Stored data
· · · · ·

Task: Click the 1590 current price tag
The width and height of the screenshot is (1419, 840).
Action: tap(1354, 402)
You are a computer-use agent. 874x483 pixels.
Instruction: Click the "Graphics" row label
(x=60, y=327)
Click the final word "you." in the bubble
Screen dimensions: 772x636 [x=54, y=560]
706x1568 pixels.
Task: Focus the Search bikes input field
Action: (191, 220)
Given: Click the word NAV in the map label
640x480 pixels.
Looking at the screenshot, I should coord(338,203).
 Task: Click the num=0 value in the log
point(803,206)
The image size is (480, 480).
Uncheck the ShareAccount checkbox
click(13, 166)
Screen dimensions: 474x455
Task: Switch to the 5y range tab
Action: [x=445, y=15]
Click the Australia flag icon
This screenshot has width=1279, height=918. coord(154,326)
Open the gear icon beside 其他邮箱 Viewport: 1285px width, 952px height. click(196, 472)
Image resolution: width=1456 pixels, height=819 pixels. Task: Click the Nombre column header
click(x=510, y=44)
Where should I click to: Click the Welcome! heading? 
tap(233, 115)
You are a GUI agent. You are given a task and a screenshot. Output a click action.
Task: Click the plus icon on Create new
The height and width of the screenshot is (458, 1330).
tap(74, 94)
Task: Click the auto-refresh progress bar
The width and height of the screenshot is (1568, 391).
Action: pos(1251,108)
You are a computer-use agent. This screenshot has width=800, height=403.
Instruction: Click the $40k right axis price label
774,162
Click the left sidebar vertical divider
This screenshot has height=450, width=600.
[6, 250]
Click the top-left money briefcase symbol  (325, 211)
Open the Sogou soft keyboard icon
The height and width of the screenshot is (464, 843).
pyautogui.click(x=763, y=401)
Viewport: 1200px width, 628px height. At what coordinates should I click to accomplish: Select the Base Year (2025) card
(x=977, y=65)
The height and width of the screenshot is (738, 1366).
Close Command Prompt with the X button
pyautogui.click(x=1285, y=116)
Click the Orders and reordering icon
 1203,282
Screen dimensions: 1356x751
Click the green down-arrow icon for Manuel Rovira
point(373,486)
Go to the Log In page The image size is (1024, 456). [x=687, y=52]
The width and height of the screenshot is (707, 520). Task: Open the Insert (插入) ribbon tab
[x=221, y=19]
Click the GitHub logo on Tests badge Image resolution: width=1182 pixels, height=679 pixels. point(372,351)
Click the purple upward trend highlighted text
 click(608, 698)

· · · · ·

Task prompt: The data above, all of it, needs to be output exactly as written.

Problem solution:
Task: Click the 1590 current price tag
The width and height of the screenshot is (1419, 840).
Action: tap(1354, 402)
You are a computer-use agent. 874x483 pixels.
Instruction: Click the "Graphics" row label
(x=60, y=327)
Click the final word "you." in the bubble
Screen dimensions: 772x636 [x=54, y=560]
706x1568 pixels.
Task: Focus the Search bikes input field
Action: (191, 220)
Given: Click the word NAV in the map label
640x480 pixels.
Looking at the screenshot, I should coord(338,203).
 Task: Click the num=0 value in the log
point(803,206)
The image size is (480, 480).
Uncheck the ShareAccount checkbox
click(13, 166)
Screen dimensions: 474x455
Task: Switch to the 5y range tab
Action: [x=445, y=15]
Click the Australia flag icon
This screenshot has width=1279, height=918. coord(154,326)
Open the gear icon beside 其他邮箱 Viewport: 1285px width, 952px height. click(196, 472)
Image resolution: width=1456 pixels, height=819 pixels. Task: Click the Nombre column header
click(x=510, y=44)
Where should I click to: Click the Welcome! heading? 
tap(233, 115)
You are a GUI agent. You are given a task and a screenshot. Output a click action.
Task: Click the plus icon on Create new
The height and width of the screenshot is (458, 1330).
tap(74, 94)
Task: Click the auto-refresh progress bar
The width and height of the screenshot is (1568, 391).
Action: pos(1251,108)
You are a computer-use agent. This screenshot has width=800, height=403.
Instruction: Click the $40k right axis price label
774,162
Click the left sidebar vertical divider
This screenshot has height=450, width=600.
[6, 250]
Click the top-left money briefcase symbol  (325, 211)
Open the Sogou soft keyboard icon
The height and width of the screenshot is (464, 843).
pyautogui.click(x=763, y=401)
Viewport: 1200px width, 628px height. At what coordinates should I click to accomplish: Select the Base Year (2025) card
(x=977, y=65)
The height and width of the screenshot is (738, 1366).
Close Command Prompt with the X button
pyautogui.click(x=1285, y=116)
Click the Orders and reordering icon
 1203,282
Screen dimensions: 1356x751
Click the green down-arrow icon for Manuel Rovira
point(373,486)
Go to the Log In page The image size is (1024, 456). [x=687, y=52]
The width and height of the screenshot is (707, 520). Task: Open the Insert (插入) ribbon tab
[x=221, y=19]
Click the GitHub logo on Tests badge Image resolution: width=1182 pixels, height=679 pixels. point(372,351)
Click the purple upward trend highlighted text
 click(608, 698)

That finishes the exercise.